##### TEXT DES DOKUMENTS
Big Brother Awards 2016 – „Lifetime-Award“ für den Verfassungsschutz

Zum 17. Mal werden heute in Bielefeld die Big Brother Awards an Firmen, Organisationen und Personen verliehen, die in besonderer Weise und nachhaltig die Privatsphäre von Menschen beeinträchtigen.

Bild: Photon [CC BY-NC-ND 2.0]

Der Livestream der Gala beginnt um 18 Uhr.

Die Jury besteht aus Vertretern unabhängiger Bürgerrechts- und Datenschutz-Organisationen – neben zwei Vertretern des Digitalcourage e. V. setzt sich die Jury aus dem Professor für Arbeitsrecht und Recht der Informationsgesellschaft, Peter Wedde, und je einem Vertreter des Chaos Computer Clubs, der Internationalen Liga für Menschenrechte und der Deutschen Vereinigung für Datenschutz zusammen. Die Gastlaudatio wird von Sabine Leutheusser-Schnarrenberger, Justizministerin a. D., gehalten.

Die „Oscars für Datenkraken“ werden in fünf verschiedenen Kategorien vergeben:

  • Lifetime-Award
  • Wirtschaft
  • Technik
  • Verbraucherschutz
  • Kommunikation

Die Gewinner

Der prestigeträchtige Lifetime-Award geht an das Bundesamt für Verfassungsschutz. Über 65 Jahre hat die Behörde konsequent Datenschutz- und Bürgerrechte verletzt und gewinnt daher höchstverdient zum Renteneintrittsalter den Award für’s Lebenswerk.
##########
_ZU ERLEDIGENDE AUFGABEN_
1 – Geben Sie aus dem Text über die Big Brother Awards 2016 den Abschnitt von „Die Jury besteht“ bis „Justizministerin a. D., gehalten.“ wortgetreu aus.
2 – Schreiben Sie den Text über die Big Brother Awards 2016 im Anschluss an seinen letzten Satz weiter.
##### AUSZUG AUS QUELLE
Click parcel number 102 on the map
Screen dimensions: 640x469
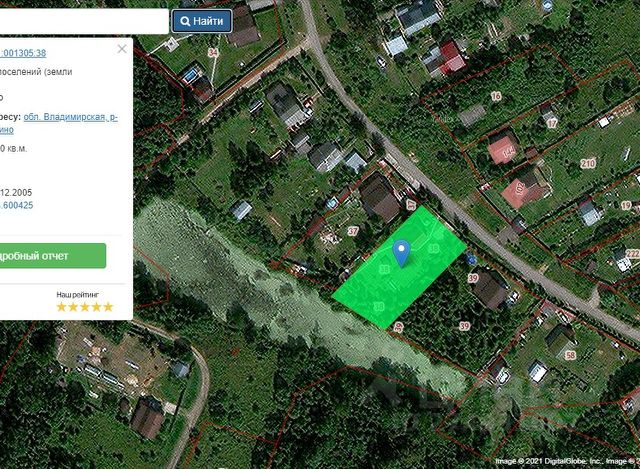(520, 189)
##########
_ANTWORTEN PRO AUFGABE_
1 –
Die Jury besteht aus Vertretern unabhängiger Bürgerrechts- und Datenschutz-Organisationen – neben zwei Vertretern des Digitalcourage e. V. setzt sich die Jury aus dem Professor für Arbeitsrecht und Recht der Informationsgesellschaft, Peter Wedde, und je einem Vertreter des Chaos Computer Clubs, der Internationalen Liga für Menschenrechte und der Deutschen Vereinigung für Datenschutz zusammen. Die Gastlaudatio wird von Sabine Leutheusser-Schnarrenberger, Justizministerin a. D., gehalten.

2 –
Ausgezeichnet wird der „Verfassungsschutz“ insbesondere für Überwachung und Stigmatisierung staats- und gesellschaftskritischer Gruppen und Personen, für sein unkontrollierbares V-Leute-System, für heillose Verflechtungen in mörderische Neonazi-Szenen und die Vertuschung illegaler Praktiken.

Die Negativauszeichnung kritisiert, dass der Verfassungsschutz trotz unzähliger Skandale – von denen auch Netzpolitik.org betroffen war – in seinen Ausfällen nicht gebremst, sondern stattdessen mit weiteren Befugnissen ausgestattet wird.

Den Award in der Kategorie Wirtschaft kann sich Change.org sichern. Die Petitionsplattform wird dafür ausgezeichnet, massenhaft personenbezogene Nutzerdaten der UnterzeichnerInnen in Verbindung mit ihren aus den unterzeichneten Petitionen entnommenen politischen Einstellungen zu vermarkten. Die US-Firma inszeniere sich als alternatives Projekt, sei jedoch ein gewinnorientiertes Unternehmen. Zu den mangelhaften Datenschutzpraktiken der Plattform zählt zum Beispiel das Speichern von Nutzerdaten auf US-Servern trotz dem Ungültigkeit des „Safe Harbor“-Abkommens.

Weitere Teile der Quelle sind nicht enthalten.